** TASK DETAILS **
Could you write out, word for word, only the lines from the one containing "Instruction: Open Settings sliders icon" through the last line of the data below?

** INFORMATION GIVEN **
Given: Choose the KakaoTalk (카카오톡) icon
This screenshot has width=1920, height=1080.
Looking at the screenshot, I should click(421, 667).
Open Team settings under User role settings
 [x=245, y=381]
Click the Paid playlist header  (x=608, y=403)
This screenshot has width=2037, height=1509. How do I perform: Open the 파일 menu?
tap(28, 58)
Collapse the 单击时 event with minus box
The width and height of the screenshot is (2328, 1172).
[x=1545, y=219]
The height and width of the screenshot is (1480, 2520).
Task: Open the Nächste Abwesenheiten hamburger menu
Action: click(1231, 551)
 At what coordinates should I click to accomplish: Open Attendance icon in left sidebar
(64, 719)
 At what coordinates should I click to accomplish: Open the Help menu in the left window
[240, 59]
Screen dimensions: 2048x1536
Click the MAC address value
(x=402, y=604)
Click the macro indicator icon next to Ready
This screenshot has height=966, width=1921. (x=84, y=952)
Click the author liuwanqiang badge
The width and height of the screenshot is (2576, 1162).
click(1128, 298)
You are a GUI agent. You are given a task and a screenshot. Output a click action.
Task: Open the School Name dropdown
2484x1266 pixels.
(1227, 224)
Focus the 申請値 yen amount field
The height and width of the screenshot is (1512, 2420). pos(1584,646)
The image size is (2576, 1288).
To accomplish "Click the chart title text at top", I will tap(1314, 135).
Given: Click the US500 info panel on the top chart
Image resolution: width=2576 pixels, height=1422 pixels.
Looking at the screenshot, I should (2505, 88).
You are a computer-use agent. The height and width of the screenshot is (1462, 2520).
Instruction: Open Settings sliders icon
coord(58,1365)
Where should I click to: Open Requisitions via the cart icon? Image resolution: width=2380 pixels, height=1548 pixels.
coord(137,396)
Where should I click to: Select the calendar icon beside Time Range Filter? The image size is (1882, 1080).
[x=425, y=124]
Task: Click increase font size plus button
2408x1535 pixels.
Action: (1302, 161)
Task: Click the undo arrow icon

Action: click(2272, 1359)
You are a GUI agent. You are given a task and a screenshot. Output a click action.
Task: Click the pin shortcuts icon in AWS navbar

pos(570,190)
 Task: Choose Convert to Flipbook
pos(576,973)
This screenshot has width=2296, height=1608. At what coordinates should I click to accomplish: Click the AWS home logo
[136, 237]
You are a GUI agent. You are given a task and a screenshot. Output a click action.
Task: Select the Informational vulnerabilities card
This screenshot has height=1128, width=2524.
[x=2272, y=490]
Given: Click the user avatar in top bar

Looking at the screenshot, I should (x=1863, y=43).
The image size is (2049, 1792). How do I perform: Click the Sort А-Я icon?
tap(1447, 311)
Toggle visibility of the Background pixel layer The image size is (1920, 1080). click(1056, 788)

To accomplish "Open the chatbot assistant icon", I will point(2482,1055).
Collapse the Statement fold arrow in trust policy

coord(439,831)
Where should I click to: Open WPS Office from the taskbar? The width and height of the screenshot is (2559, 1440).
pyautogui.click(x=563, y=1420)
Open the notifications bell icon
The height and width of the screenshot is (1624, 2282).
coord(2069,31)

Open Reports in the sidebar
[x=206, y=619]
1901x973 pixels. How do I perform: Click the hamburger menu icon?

** SOLVED EXERCISE **
Instruction: Open Settings sliders icon
coord(58,1365)
Where should I click to: Open Requisitions via the cart icon? Image resolution: width=2380 pixels, height=1548 pixels.
coord(137,396)
Where should I click to: Select the calendar icon beside Time Range Filter? The image size is (1882, 1080).
[x=425, y=124]
Task: Click increase font size plus button
2408x1535 pixels.
Action: (1302, 161)
Task: Click the undo arrow icon

Action: click(2272, 1359)
You are a GUI agent. You are given a task and a screenshot. Output a click action.
Task: Click the pin shortcuts icon in AWS navbar

pos(570,190)
 Task: Choose Convert to Flipbook
pos(576,973)
This screenshot has width=2296, height=1608. At what coordinates should I click to accomplish: Click the AWS home logo
[136, 237]
You are a GUI agent. You are given a task and a screenshot. Output a click action.
Task: Select the Informational vulnerabilities card
This screenshot has height=1128, width=2524.
[x=2272, y=490]
Given: Click the user avatar in top bar

Looking at the screenshot, I should (x=1863, y=43).
The image size is (2049, 1792). How do I perform: Click the Sort А-Я icon?
tap(1447, 311)
Toggle visibility of the Background pixel layer The image size is (1920, 1080). click(1056, 788)

To accomplish "Open the chatbot assistant icon", I will point(2482,1055).
Collapse the Statement fold arrow in trust policy

coord(439,831)
Where should I click to: Open WPS Office from the taskbar? The width and height of the screenshot is (2559, 1440).
pyautogui.click(x=563, y=1420)
Open the notifications bell icon
The height and width of the screenshot is (1624, 2282).
coord(2069,31)

Open Reports in the sidebar
[x=206, y=619]
1901x973 pixels. How do I perform: Click the hamburger menu icon?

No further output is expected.